L’edizione odierna de “La Repubblica” si sofferma su alcune dichiarazioni rilasciate da Patric Evra attraverso le pagine del suo libro.
Come nei suoi video su Instagram da milioni di spettatori, Patrice Evra ama questo gioco. Cioè la vita. «Perché io sono sempre vivo! Forza Juve!». Ora, il suo virale motto I Love This Game è diventato anche la sua autobiografia, pubblicata in Inghilterra da Simon & Schuster. Il campione francese nato nella senegalese Dakar, alias “Zio Pat” per i tifosi juventini, effonde gioia e positività da Dubai. Nonostante nelle sue memorie ci sia una tremenda rivelazione: «Sono stato abusato sessualmente da un mio insegnante, a 13 anni».
Adesso, il 40enne Evra, ex straordinario terzino della Juve e della Francia, ha deciso di rivelare tutto, incluso alla sua ignara madre “in lacrime”. Questo perché «mi sono pentito di aver taciuto. I bambini devono denunciare queste atrocità». È il primo, drammatico capitolo del libro, che però contiene anche altre sorprese: sulla Juve, sul Manchester United, sugli esordi a Marsala.
Da bambino lei ha vissuto problemi economici, gang giovanili, spaccio, violenze sessuali. Come fa a essere sempre positivo? «Perché non ho mai cercato scuse. Mia madre mi ha educato così. Credo in Dio. Credo nell’energia positiva. Per questo I love this game».
Nel libro si intuisce quanto sottile sia la linea tra successo e fallimento per un calciatore.
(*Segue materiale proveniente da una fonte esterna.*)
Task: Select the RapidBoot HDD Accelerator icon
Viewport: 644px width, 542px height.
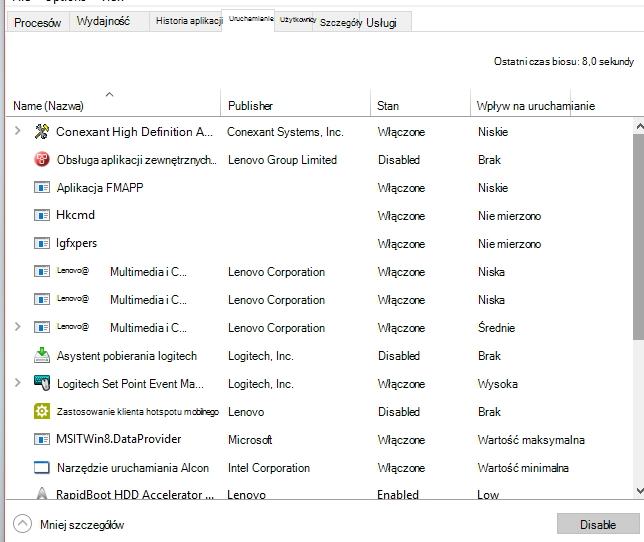Action: coord(41,493)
Quando lei nel 1998, a 17 anni, si trasferì addirittura al Marsala, in Sicilia, l’allenatore Frosio “non credeva in lei”. «Il talento, anche se hai la classe di Messi o Ronaldo, per un calciatore conta solo il 20%. Il 30% è etica del lavoro. Il 50% forza mentale. Io vengo dalla strada. Ciò mi ha fortificato e non mi ha fatto mai soffrire alcuna pressione. Oggi, invece, le nuove generazioni pensano più alla fama e ai soldi, hanno tutto e subito. Quando a Marsala ebbi una tuta ufficiale, mi sentii in paradiso. Oggi invece, se un calciatore ha un problema, si lamenta con l’agente. Ma li capisco: hanno un’esposizione sui social pazzesca».
Marsala le ha salvato la vita? «È stata la mia fuga da un tunnel, la mia seconda famiglia».
Nel libro racconta come a Marsala per la prima volta abbia subito il razzismo, da parte di un anonimo compagno di squadra. «Non nasciamo razzisti. È un problema di istruzione, sociale. Il calcio lancia molti messaggi, ma non è abbastanza».
Cosa si dovrebbe fare? «Contro la Superlega, migliaia di tifosi sono scesi in strada, riuscendo a fermarla. Sarebbe bello se tutto questo si facesse contro il razzismo. I social media possono maggiore filtro. Infine, fino a quando non si comminano forti multe ai razzisti, non cambierà mai nulla».
Nel libro sottolinea le differenze tra il calcio italiano e altri Paesi.
«In Italia ci si allena troppo. Se si trovasse l’equilibrio giusto, le squadre italiane potrebbero vincere già spesso la Champions. Invece, si spinge tutto all’estremo. Per me è un segno di insicurezza. Il mio primo anno alla Juve, perdemmo la Champions in finale. Sono convinto che quella coppa avremmo potuto vincerla se non fossimo arrivati così sfiniti, fisicamente e mentalmente».